Ainsi, les premières grandes toiles colorées, au-delà de la notion simplificatrice d’ « abstrait », nous plongent dans un engloutissement rituel de couleurs. Pourquoi rituel ? Car la pratique très personnelle d’Anne Slacik répond aujourd’hui en elle à une maîtrise très intériorisée qui dégage un mécanisme de rapidité tel qu’il permet de déposer sur la toile des pigments plus ou moins denses, plus ou moins dilués, plus ou moins stagnants, et, par là même, d’ « ouvrir » des seuils.
Dans un deuxième temps, les arbres se sont mis à pousser les pieds dans l’eau et nous ont entraînés vers des marécages sans berges, sans limites, et dont l’horizon n’est jamais borné. La sensation de vie fragile y est amplifiée par le mystère d’un lieu à peine retenu, d’un instantané par définition fuyant et fugitif. Nous ne sommes dans la transition qu’on dit « entre chien et loup », dans un basculement qui greffe le végétal au liquide dont il semble émergé contre toute possibilité.

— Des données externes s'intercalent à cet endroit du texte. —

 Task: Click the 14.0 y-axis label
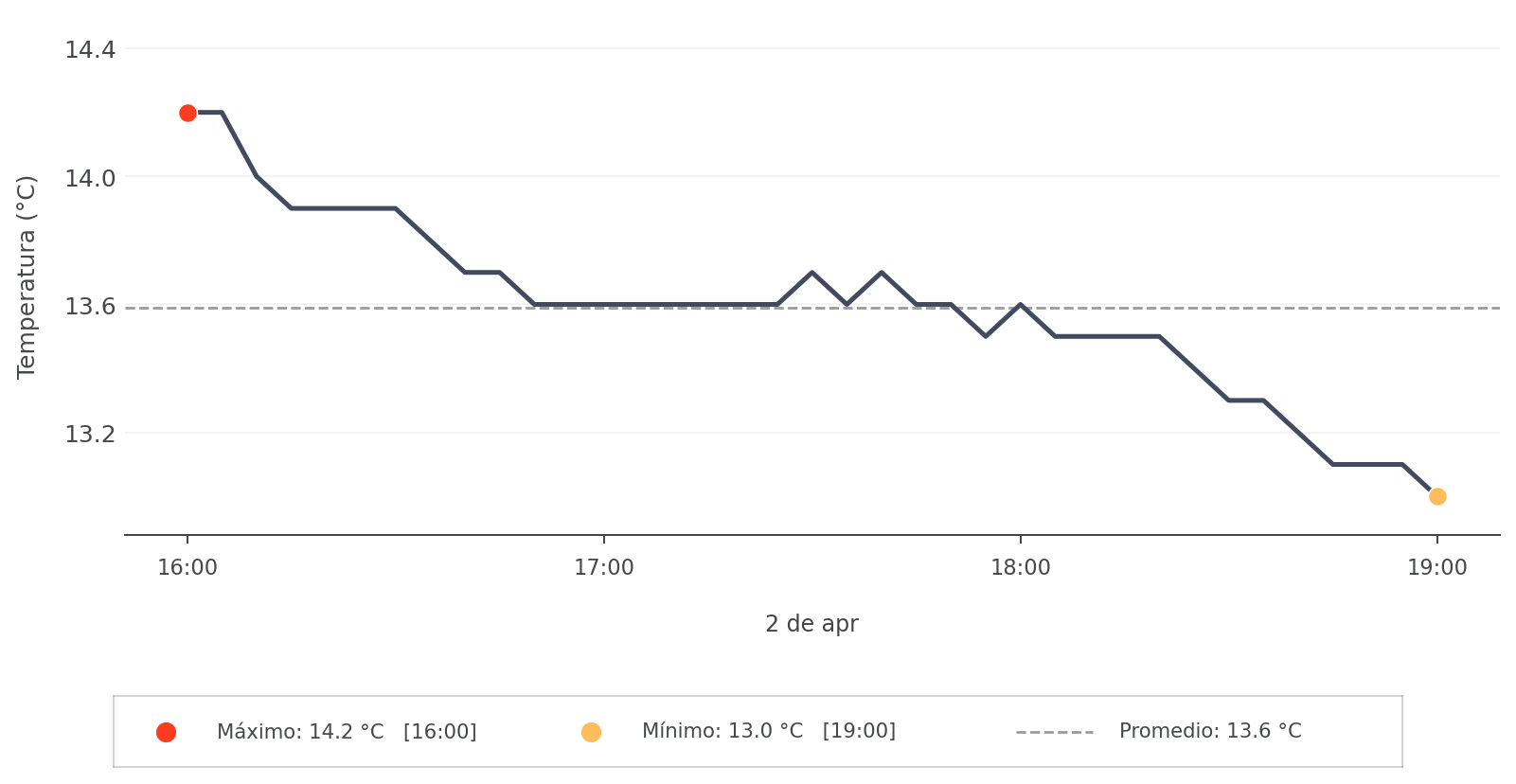pyautogui.click(x=90, y=178)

Dans sa troisième manière de grands « Wall Pieces », comme disait Arman en parlant de ses grandes mécaniques murales, Anne rapproche distinctement l’objectif dont je parlais plus haut. Les fonds s’étoffent, parfois brûlent ; les branches agrandies font vibrer les plans superposés. On n’évoque ni l’origine ni la destination. C’est un présent furtif qui, cette fois, affirme le constant oxymore du moindre-solide, de l’humble-tenace, d’une présence gratuite, fortuite, mais incontournable. C’est un présent déterminé mais sans destin. La grande beauté des toiles vient de ce qu’elles sont bien au-delà de la description et du descriptible. Elles sont une métonymie du vivant. Et ces géométries n’ont pas d’autre centre que l’écartement, l’écartèlement par où l’être occupe l’espace par quatre points cardinaux plus le lieu où il se trouve qui fait varier le Nord selon son déplacement. Ainsi, l’homme est-il ou devient-il jardin… Le jardin qui est donné à voir.